# LIST OF TASKS:
[1] Answer these from the forum thread on delivery pay in Philadelphia:
(a) What hourly average did the first poster earn with Postmates in Jersey City before gas?
(b) What hourly amount did the first poster get in Brooklyn before gas and toll?
(c) What hourly average does the thread give for delivery work in a Philly pizza shop?
[2] Reproduce the forum thread on delivery pay in Philadelphia word for word, everything from "# How much you" down to "(Jul 13, 2016)".
[3] Extend the forum thread on delivery pay in Philadelphia onward from its last line.

# TEXT PASSAGE:
# How much you make for Postmates, Doordash, Caviar in Philadelphia?



## Hybrids (Jan 24, 2016)

I was deactivated by Uber and Lyft because of the traffic ticket. I tried to get a real job but still don't get one because my English is suck. Trying working for Postmates in Jersey City and average only $7/hr before gas. Trying again in Brooklyn and got about $9/hr before gas & toll. Really really depressed right now. Want to know how much I would make for a delivery job in Philadelphia?


----------



## vegasheat (Jul 13, 2016)

You are in the United States work in your English and many more doors should open up for you.


----------



## Marcello philly (Feb 23, 2017)

Delivery job averaging in Philly 14$ an hour if u work in a pizza shop . I tried Uber eats nd is not bad .


----------



## OJL (Jun 10, 2017)

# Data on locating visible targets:
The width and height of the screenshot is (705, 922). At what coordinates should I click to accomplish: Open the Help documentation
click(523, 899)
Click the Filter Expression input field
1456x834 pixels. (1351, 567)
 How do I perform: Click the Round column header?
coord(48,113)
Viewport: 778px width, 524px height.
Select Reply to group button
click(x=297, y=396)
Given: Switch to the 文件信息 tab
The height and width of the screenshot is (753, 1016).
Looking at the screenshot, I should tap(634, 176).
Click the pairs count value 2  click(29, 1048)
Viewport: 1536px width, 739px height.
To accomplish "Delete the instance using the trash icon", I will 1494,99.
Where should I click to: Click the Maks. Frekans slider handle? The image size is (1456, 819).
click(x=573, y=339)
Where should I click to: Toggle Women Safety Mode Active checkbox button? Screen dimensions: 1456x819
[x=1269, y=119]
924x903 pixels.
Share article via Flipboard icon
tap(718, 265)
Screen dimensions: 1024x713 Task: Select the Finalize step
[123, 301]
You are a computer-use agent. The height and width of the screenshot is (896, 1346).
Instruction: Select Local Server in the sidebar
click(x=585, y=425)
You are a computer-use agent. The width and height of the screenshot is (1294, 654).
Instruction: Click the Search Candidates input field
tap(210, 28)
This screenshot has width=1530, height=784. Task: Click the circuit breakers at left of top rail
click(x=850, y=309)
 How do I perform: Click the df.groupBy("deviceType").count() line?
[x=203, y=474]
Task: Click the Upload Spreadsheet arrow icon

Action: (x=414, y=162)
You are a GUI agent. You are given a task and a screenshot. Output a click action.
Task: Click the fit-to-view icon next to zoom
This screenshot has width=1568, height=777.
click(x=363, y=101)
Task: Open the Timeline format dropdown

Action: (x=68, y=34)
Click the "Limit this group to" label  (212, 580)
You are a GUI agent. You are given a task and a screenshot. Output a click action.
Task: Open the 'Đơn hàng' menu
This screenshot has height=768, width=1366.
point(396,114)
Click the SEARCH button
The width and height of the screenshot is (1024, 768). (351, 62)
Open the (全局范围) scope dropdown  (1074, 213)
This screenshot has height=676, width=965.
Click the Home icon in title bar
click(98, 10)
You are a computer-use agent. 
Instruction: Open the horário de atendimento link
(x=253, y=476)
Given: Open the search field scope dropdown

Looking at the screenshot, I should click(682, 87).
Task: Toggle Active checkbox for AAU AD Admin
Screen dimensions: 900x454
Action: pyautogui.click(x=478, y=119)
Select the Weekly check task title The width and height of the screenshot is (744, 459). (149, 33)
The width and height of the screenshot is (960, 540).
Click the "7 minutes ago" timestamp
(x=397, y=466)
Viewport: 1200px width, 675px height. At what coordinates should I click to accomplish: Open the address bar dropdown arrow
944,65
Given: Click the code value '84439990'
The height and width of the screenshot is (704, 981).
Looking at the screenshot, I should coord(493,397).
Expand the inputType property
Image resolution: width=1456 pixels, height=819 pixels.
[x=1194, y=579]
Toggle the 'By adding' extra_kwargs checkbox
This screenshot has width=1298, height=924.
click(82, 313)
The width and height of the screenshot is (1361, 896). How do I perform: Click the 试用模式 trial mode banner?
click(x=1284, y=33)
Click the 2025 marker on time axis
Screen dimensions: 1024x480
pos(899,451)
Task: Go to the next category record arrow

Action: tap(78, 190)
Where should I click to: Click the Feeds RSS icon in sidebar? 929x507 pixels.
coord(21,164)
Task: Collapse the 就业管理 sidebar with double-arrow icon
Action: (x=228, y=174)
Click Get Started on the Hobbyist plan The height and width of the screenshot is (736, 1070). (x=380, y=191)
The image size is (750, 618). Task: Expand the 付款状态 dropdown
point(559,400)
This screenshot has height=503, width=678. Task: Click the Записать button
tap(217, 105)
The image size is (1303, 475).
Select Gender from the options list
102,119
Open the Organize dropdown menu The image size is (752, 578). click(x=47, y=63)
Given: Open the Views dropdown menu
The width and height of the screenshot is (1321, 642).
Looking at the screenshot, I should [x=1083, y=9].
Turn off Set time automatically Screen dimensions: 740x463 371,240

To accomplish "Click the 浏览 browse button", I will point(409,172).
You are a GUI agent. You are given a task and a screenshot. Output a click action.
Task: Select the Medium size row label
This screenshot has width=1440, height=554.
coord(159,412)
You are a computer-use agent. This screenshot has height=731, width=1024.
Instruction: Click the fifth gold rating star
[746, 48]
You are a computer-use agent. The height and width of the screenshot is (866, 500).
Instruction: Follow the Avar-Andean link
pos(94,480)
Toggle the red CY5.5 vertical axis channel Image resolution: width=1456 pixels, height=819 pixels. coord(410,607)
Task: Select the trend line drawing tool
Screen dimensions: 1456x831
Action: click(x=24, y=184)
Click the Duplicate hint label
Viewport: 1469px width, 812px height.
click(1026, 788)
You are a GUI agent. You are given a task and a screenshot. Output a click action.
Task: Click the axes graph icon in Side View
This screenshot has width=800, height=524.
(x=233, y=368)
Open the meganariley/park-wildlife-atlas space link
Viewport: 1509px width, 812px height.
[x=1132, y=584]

# TASK-BY-TASK ANSWERS:
[1]
(a) About $7 an hour
(b) About $9 an hour
(c) About 14 dollars an hour

[2]
# How much you make for Postmates, Doordash, Caviar in Philadelphia?



## Hybrids (Jan 24, 2016)

I was deactivated by Uber and Lyft because of the traffic ticket. I tried to get a real job but still don't get one because my English is suck. Trying working for Postmates in Jersey City and average only $7/hr before gas. Trying again in Brooklyn and got about $9/hr before gas & toll. Really really depressed right now. Want to know how much I would make for a delivery job in Philadelphia?


----------



## vegasheat (Jul 13, 2016)

[3]
Hybrids said:


> I was deactivated by Uber and Lyft because of the traffic ticket. I tried to get a real job but still don't get one because my English is suck. Trying working for Postmates in Jersey City and average only $7/hr before gas. Trying again in Brooklyn and got about $9/hr before gas & toll. Really really depressed right now. Want to know how much I would make for a delivery job in Philadelphia?


Zero! There are too many out-of-towners already. They drive all the way to Philly, thinking its going to be more money but waste time and gas!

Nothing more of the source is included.